_Work item:_
When copying the data below, keep only the lines from the one with "Select the check-moonloader-updates.lua" through the one with "Task: Click the yellow warning stripe marker", word for word, and skip the pictures.

(Pixel coordinate grounding data)
━━━━
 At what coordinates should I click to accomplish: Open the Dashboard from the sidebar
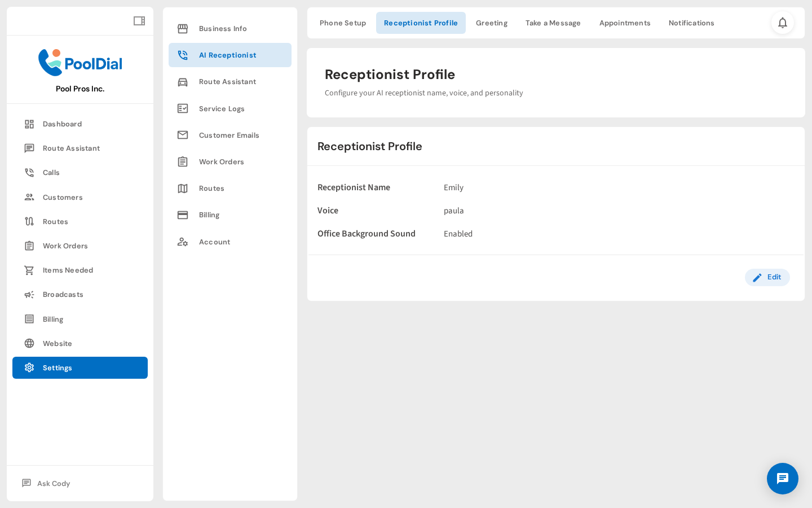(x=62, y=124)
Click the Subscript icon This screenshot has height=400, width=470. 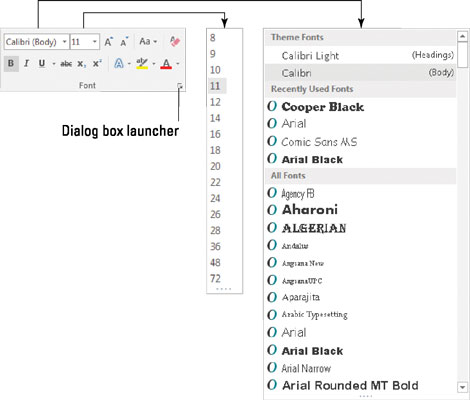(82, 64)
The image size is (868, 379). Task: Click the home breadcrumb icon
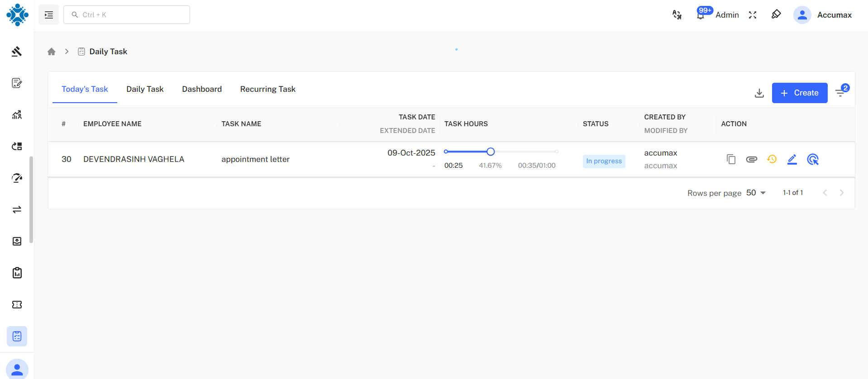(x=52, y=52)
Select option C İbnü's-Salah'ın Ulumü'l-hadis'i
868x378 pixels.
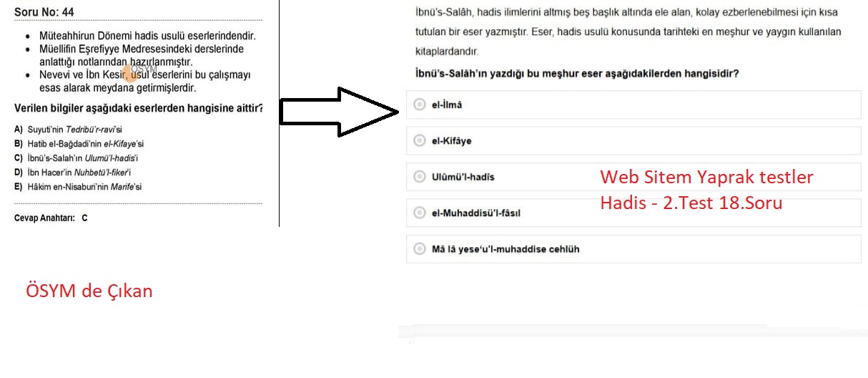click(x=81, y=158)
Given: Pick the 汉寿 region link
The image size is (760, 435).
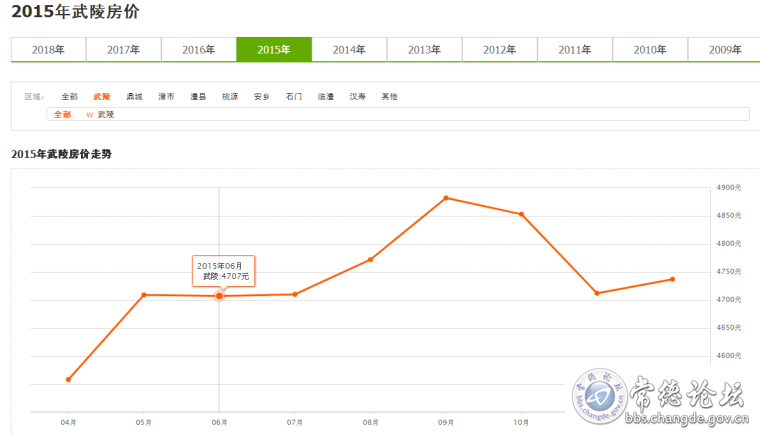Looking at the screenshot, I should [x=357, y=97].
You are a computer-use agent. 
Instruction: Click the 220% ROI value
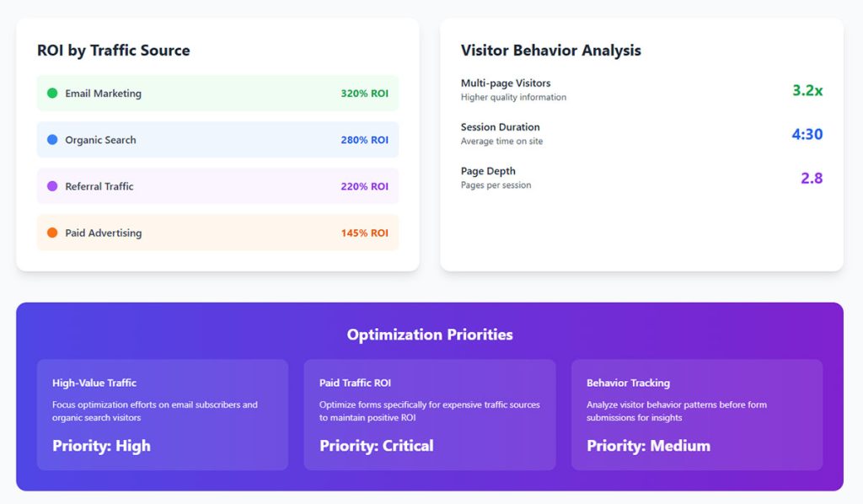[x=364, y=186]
━━━━
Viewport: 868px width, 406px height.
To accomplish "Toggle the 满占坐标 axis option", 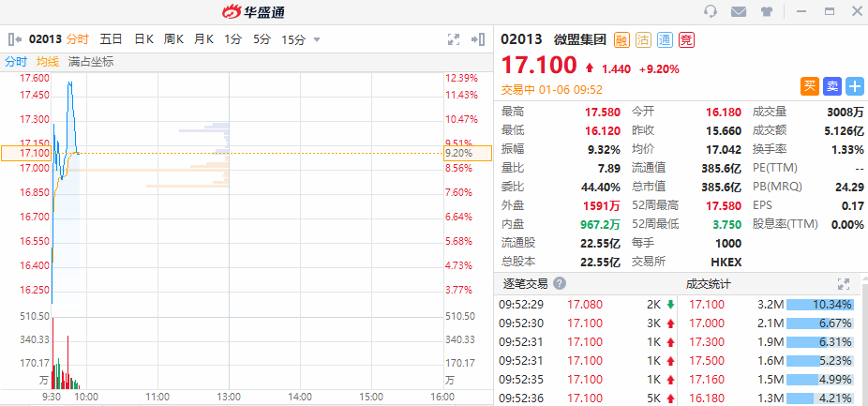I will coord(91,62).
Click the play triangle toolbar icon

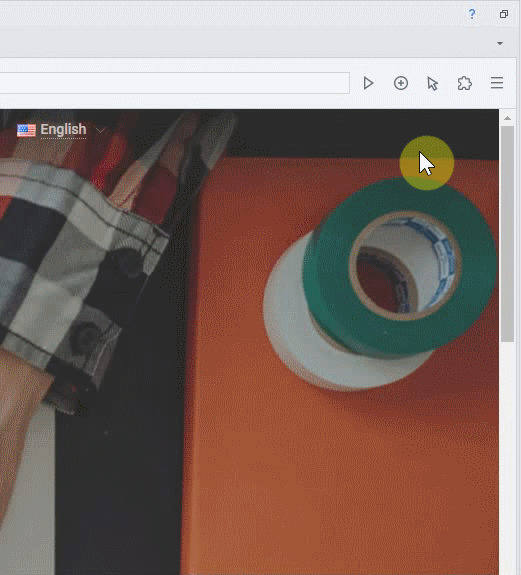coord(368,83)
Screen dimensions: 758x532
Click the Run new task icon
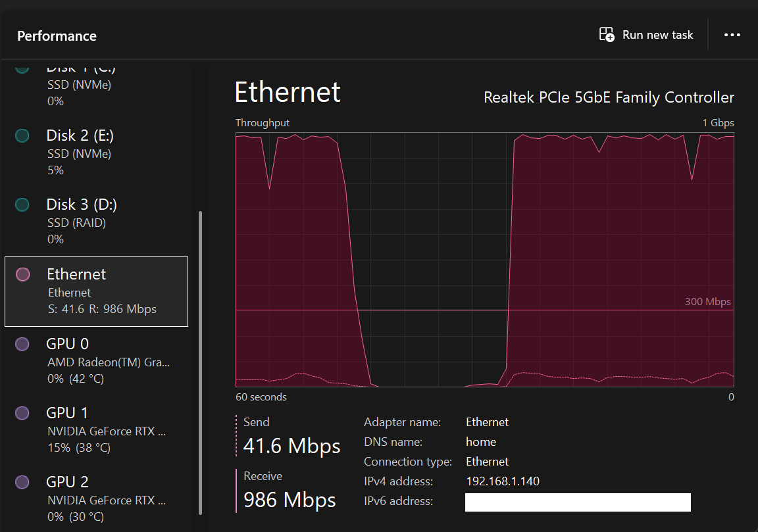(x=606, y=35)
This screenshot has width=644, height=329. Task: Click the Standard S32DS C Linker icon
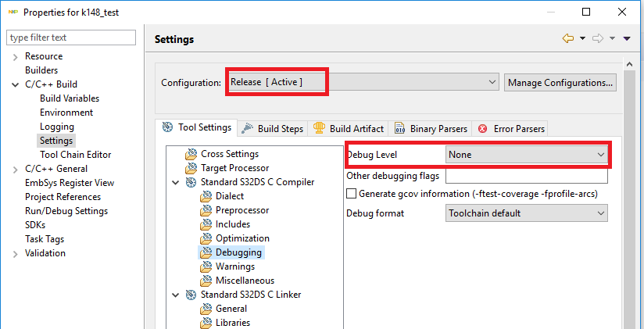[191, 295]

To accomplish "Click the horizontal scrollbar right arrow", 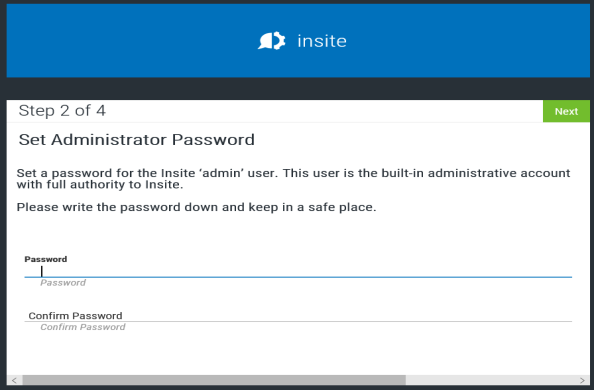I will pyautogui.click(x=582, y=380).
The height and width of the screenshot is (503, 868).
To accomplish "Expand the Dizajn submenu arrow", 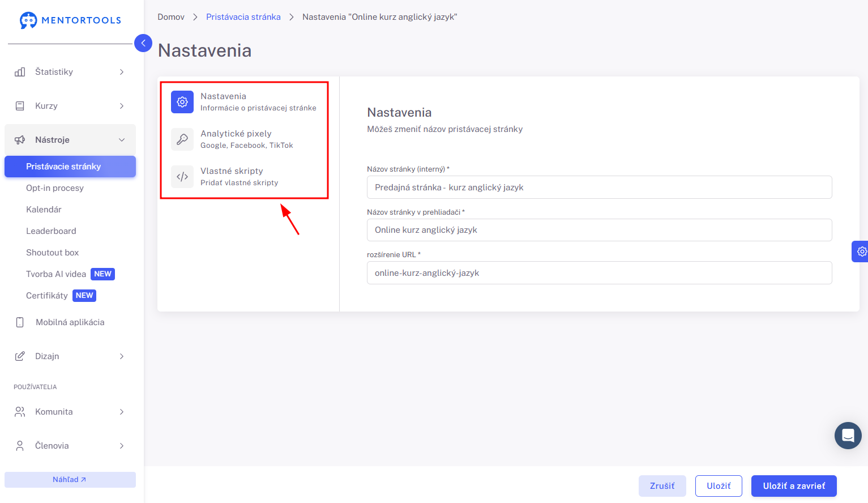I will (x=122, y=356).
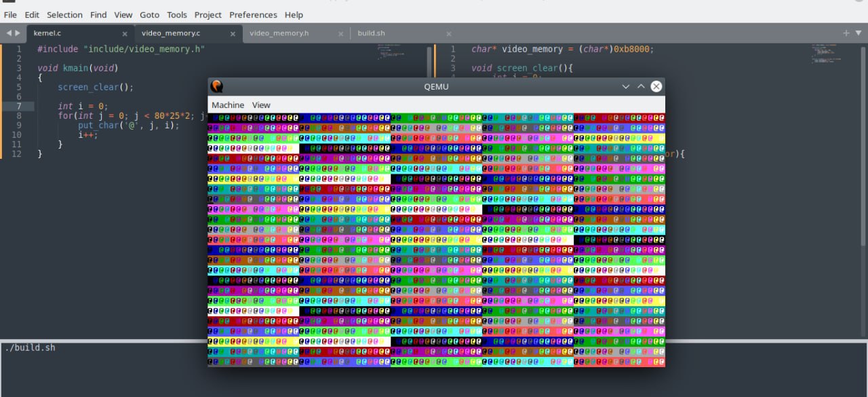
━━━━
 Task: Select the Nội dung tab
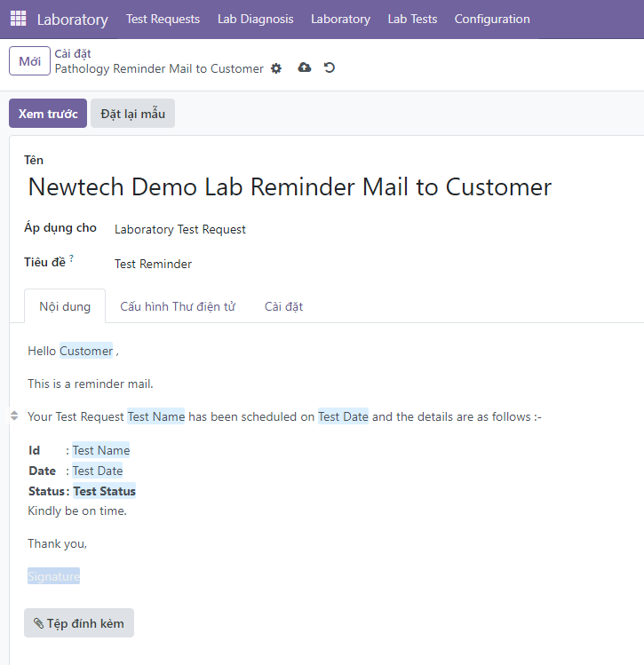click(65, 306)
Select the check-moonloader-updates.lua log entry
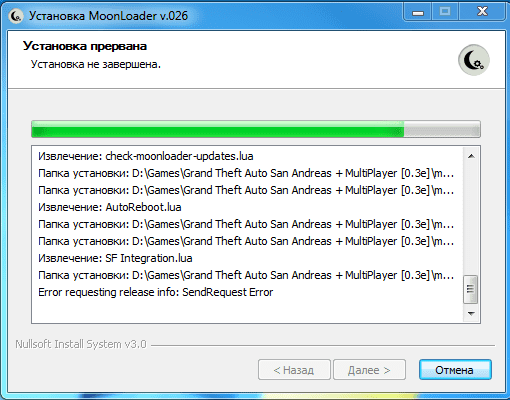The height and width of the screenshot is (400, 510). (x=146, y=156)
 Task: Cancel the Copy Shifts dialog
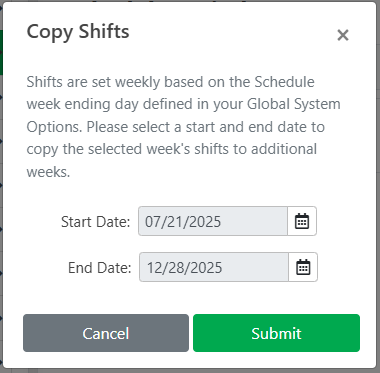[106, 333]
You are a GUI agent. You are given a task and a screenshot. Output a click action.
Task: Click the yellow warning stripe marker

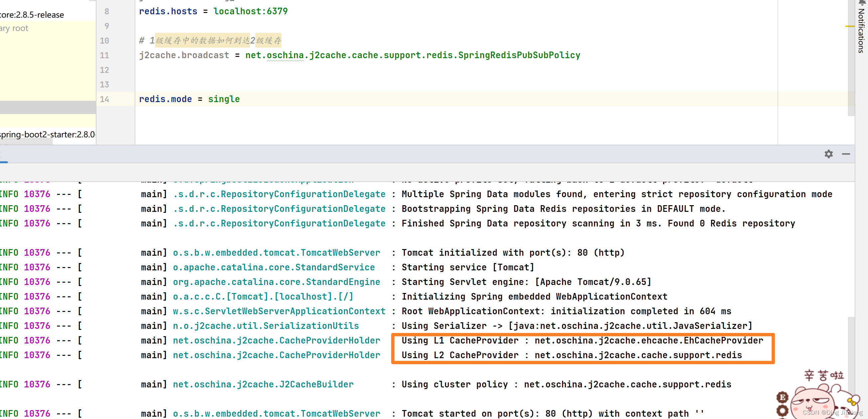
━━━━
_Expected output:_
Select the check-moonloader-updates.lua log entry
The height and width of the screenshot is (400, 510). (x=146, y=156)
 Task: Cancel the Copy Shifts dialog
[106, 333]
You are a GUI agent. You are given a task and a screenshot. Output a click action.
Task: Click the yellow warning stripe marker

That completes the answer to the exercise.